* _Task requirements_: Tally the lines in the entries below where the string "settings" occurs. Reply with the total alone.

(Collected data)
- - - - -
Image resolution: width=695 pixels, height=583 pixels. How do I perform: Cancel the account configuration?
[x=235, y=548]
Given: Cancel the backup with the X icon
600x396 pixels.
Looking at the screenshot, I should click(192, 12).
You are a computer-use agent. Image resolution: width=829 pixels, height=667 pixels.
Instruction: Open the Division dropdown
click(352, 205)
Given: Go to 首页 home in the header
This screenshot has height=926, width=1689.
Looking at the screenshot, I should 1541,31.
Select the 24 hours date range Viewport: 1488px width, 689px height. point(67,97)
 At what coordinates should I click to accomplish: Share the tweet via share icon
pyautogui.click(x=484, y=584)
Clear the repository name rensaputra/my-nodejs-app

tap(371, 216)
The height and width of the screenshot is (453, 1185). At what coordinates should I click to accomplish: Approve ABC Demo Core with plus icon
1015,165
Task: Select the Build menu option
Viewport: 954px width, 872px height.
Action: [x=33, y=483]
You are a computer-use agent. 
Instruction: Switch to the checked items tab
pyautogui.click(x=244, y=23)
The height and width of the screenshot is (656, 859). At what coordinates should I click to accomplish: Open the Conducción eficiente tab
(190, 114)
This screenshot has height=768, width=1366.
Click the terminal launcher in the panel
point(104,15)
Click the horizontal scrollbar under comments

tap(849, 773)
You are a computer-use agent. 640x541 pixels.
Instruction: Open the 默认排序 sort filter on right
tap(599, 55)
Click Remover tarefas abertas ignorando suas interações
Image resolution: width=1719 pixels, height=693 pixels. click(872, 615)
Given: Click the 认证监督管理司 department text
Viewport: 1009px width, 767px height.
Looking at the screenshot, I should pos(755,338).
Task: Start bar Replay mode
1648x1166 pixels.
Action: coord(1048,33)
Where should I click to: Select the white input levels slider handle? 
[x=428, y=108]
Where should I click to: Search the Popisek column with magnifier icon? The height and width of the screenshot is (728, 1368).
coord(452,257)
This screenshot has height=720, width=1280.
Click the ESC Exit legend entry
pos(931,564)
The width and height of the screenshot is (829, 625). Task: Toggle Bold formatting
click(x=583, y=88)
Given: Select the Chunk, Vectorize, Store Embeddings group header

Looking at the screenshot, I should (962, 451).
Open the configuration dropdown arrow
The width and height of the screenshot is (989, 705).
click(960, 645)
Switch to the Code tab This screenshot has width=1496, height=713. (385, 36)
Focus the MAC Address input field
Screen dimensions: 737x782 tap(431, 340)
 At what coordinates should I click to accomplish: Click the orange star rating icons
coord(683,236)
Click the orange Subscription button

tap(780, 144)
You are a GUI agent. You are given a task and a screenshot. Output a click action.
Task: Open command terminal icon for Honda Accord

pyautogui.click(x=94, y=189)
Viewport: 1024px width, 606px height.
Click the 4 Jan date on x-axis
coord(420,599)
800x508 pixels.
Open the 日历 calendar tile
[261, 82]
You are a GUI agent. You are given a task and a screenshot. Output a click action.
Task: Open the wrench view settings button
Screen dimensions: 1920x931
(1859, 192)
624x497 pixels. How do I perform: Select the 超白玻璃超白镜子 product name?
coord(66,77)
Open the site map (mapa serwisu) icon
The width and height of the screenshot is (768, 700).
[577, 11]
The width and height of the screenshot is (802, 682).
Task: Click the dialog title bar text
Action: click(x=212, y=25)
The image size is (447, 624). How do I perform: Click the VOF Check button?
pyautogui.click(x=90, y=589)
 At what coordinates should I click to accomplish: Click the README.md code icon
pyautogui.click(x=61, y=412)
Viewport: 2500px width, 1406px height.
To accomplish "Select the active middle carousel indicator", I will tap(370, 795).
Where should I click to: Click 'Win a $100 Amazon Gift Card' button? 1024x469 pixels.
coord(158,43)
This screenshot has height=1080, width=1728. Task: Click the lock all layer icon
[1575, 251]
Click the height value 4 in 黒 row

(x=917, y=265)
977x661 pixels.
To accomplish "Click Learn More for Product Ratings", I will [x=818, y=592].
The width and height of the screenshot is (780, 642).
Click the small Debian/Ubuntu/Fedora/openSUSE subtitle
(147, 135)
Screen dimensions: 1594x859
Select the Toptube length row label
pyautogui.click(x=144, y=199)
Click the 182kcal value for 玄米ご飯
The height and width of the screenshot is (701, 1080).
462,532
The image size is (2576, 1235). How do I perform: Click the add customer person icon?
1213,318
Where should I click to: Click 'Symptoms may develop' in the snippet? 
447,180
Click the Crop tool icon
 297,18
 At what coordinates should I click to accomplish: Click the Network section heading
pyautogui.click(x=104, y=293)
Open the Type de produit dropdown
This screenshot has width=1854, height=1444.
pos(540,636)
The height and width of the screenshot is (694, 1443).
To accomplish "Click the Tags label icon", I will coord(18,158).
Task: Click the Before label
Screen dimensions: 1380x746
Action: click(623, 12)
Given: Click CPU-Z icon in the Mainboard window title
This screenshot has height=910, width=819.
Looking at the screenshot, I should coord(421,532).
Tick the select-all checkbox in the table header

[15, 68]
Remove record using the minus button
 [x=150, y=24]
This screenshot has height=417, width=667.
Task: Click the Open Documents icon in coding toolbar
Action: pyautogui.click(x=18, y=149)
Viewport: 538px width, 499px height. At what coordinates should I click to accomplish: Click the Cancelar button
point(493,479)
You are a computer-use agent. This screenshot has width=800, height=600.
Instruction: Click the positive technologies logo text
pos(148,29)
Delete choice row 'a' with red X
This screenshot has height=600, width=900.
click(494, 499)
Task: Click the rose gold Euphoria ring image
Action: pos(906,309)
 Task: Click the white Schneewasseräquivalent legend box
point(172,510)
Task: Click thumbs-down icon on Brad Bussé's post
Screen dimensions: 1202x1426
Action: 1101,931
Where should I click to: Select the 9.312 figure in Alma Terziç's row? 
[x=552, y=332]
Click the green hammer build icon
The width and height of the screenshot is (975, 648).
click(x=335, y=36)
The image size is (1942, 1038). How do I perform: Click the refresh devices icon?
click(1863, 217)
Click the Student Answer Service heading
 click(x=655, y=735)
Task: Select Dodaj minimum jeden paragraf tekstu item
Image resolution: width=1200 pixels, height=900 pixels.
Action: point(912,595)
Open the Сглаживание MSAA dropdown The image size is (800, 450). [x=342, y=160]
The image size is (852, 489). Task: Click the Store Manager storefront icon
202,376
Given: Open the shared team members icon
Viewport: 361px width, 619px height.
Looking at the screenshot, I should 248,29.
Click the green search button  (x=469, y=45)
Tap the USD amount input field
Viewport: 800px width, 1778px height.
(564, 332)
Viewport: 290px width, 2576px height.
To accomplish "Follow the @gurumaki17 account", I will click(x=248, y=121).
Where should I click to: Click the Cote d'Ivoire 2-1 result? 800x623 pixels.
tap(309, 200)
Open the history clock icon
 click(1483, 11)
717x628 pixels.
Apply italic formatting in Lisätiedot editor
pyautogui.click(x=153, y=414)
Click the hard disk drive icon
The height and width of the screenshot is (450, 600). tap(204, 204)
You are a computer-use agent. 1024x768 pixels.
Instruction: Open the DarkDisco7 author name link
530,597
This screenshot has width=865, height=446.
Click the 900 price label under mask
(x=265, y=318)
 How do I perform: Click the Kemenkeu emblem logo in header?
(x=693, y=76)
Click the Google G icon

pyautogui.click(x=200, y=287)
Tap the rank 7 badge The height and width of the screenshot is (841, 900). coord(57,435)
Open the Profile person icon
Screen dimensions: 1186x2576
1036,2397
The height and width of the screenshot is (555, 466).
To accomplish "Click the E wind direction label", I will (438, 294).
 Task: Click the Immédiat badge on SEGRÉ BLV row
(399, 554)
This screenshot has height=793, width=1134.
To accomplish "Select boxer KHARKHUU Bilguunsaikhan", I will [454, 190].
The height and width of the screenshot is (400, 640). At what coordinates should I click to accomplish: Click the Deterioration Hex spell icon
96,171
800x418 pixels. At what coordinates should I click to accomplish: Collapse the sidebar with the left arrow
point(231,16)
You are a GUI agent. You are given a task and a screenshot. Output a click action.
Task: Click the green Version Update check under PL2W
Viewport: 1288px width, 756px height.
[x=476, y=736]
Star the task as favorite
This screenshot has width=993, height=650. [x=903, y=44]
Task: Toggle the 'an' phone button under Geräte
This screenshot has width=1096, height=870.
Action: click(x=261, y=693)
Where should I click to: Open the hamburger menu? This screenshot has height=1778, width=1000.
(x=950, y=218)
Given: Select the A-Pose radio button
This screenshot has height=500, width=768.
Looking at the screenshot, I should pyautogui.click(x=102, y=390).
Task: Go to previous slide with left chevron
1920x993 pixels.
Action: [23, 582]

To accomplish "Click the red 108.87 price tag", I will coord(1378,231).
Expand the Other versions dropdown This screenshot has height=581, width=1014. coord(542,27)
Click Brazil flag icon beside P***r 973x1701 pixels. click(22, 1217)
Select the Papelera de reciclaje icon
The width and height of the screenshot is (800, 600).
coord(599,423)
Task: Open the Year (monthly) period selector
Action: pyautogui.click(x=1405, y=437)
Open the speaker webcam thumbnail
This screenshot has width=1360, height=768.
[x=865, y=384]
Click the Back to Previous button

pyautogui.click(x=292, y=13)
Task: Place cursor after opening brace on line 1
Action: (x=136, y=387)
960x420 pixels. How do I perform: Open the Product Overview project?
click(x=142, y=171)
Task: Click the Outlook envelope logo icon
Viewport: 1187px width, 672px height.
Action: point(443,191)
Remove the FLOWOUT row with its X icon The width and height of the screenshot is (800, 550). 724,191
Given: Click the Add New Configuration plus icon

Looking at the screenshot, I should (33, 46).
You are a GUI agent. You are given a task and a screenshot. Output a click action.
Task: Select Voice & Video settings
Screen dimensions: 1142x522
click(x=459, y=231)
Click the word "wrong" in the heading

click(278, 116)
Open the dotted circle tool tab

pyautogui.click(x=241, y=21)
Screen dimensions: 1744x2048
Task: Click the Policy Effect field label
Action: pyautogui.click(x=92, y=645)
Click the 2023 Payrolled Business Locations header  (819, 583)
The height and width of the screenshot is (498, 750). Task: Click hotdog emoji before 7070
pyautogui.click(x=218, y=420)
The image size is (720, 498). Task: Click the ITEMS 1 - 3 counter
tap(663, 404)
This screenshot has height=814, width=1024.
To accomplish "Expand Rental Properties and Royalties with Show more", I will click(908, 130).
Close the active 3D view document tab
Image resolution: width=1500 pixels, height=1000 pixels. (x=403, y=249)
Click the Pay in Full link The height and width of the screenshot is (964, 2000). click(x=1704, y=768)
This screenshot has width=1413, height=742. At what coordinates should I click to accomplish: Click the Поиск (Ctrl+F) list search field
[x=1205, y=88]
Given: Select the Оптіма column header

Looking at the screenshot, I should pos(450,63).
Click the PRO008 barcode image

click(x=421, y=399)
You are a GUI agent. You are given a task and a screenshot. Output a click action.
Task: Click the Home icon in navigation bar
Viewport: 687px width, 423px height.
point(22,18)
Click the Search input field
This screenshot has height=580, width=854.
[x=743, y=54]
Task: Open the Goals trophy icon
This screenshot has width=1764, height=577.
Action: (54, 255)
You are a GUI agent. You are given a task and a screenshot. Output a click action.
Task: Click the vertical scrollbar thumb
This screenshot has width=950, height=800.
- - - - -
* _Task response_: 2